How does a SPAC work

The SPAC was born with payment of the initial minimum capital by the first lenders (or sponsors). Once the company is formed, an extraordinary shareholders’ meeting is called, where the capital increase phase begins thanks to the IPO phase. The IPO (an acronym for Initial Public Offering) is when public investors can enter, bringing the additional liquidity necessary for listing on the stock exchange. Having reached this goal, legal consultants and an auditing company are appointed to start all the procedures for listing on the stock exchange.

SPAC: Learning How Special Purpose Acquisition Companies Work

At this point, the crucial phase is entered in which you will have to go and find the company to be acquired and listed on the stock exchange, that is, the actual investment. To carry out this research, you have a maximum time of 2 years from the moment of the SPAC’s listing on the stock exchange. The choice must be evaluated with extreme care as the company that will be fished will be merged with the SPAC, thus decreeing its entry on the stock exchange.

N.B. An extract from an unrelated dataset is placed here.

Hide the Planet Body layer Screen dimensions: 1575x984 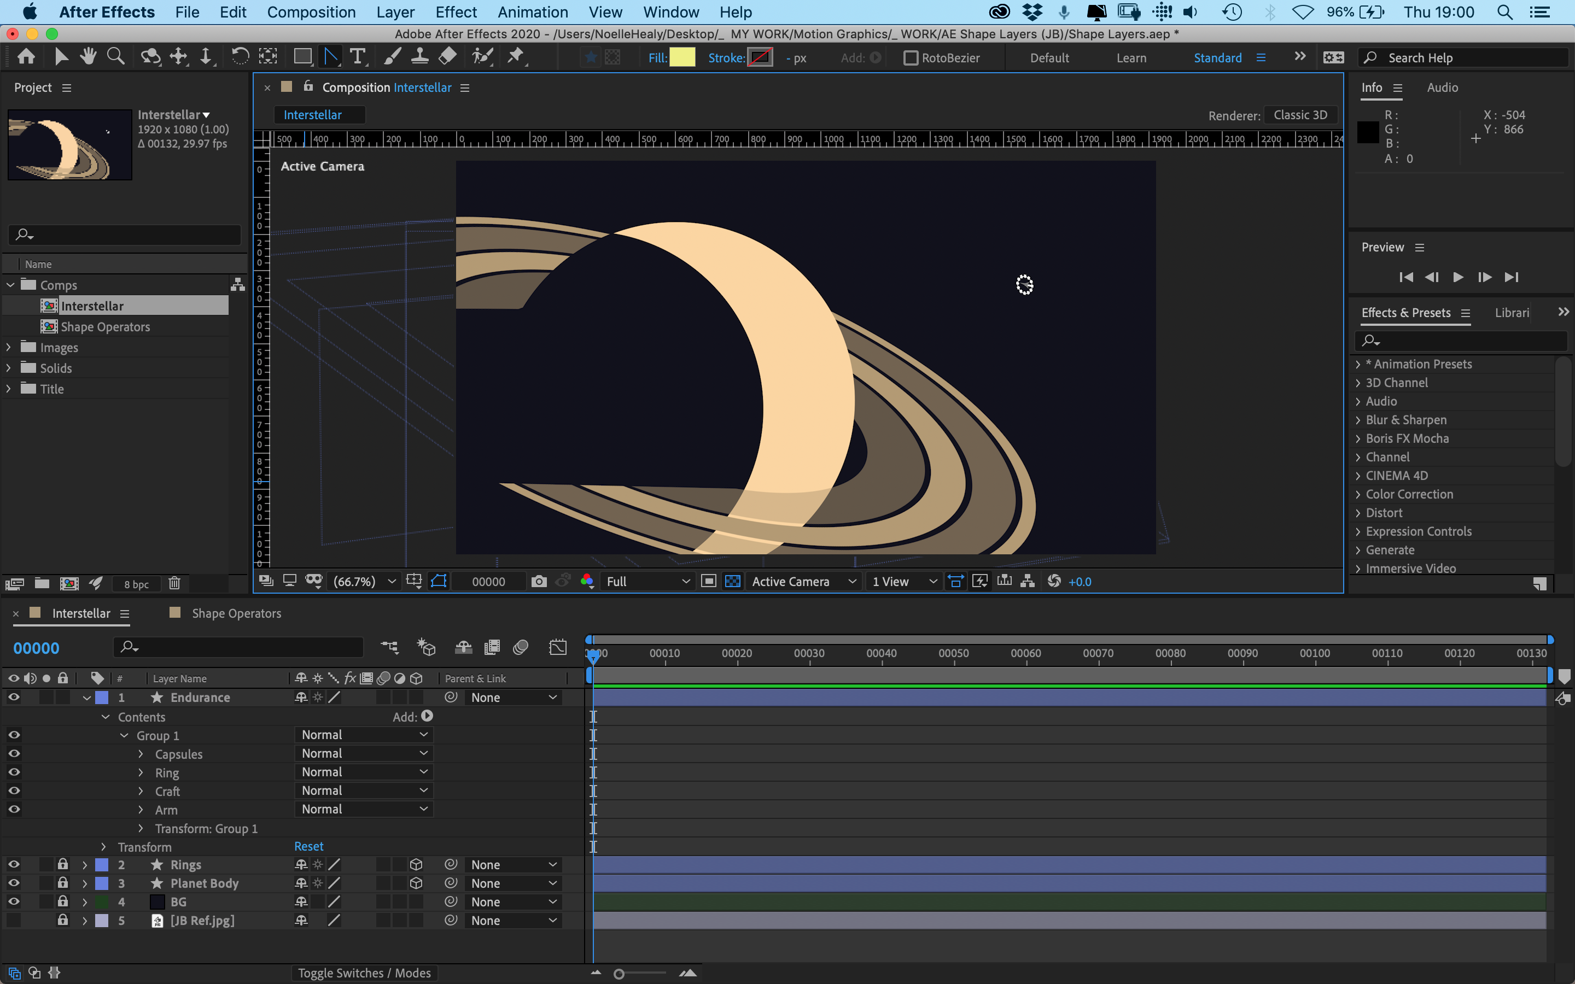point(14,883)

The greater regulatory flexibility that characterizes gores spac compared to the regulated market is evidenced by the less stringent requirements envisaged both in the admission phase and in the negotiation phase compared to the regulated market.

Advantages of SPAC

In this type of instrument, the investor is protected by a series of rules that follow him until the final stage. In fact, if the SPAC fails to identify a target company within the deadline, the company automatically fails, but the money invested is returned in full. During the IPO phase, the money is paid into a guarantee fund that cannot be touched until the shareholders approve the final merger.

Another advantage lies in the low costs as all fees and costs of the IPO are covered by initial promoters.

SPAC: Learning How Special Purpose Acquisition Companies Work

Furthermore, it is possible to exit without any penalty from the investment in case of dissent with the choice of the investment policy. Do not underestimate a good degree of liquidity of the investment that can no be found in other instruments such as private equity.

On the other hand, for the company that is chosen, gores spac have the clear advantage of an injection of liquidity and a managerial contribution from the initial investors or sponsors. Another very important advantage is the simplification of the listing process, which is done simply by merging with a company already listed on the stock exchange.

Wrapping Up

By reading this article, we hope you have understood what exactly SPAC companies mean and how they work.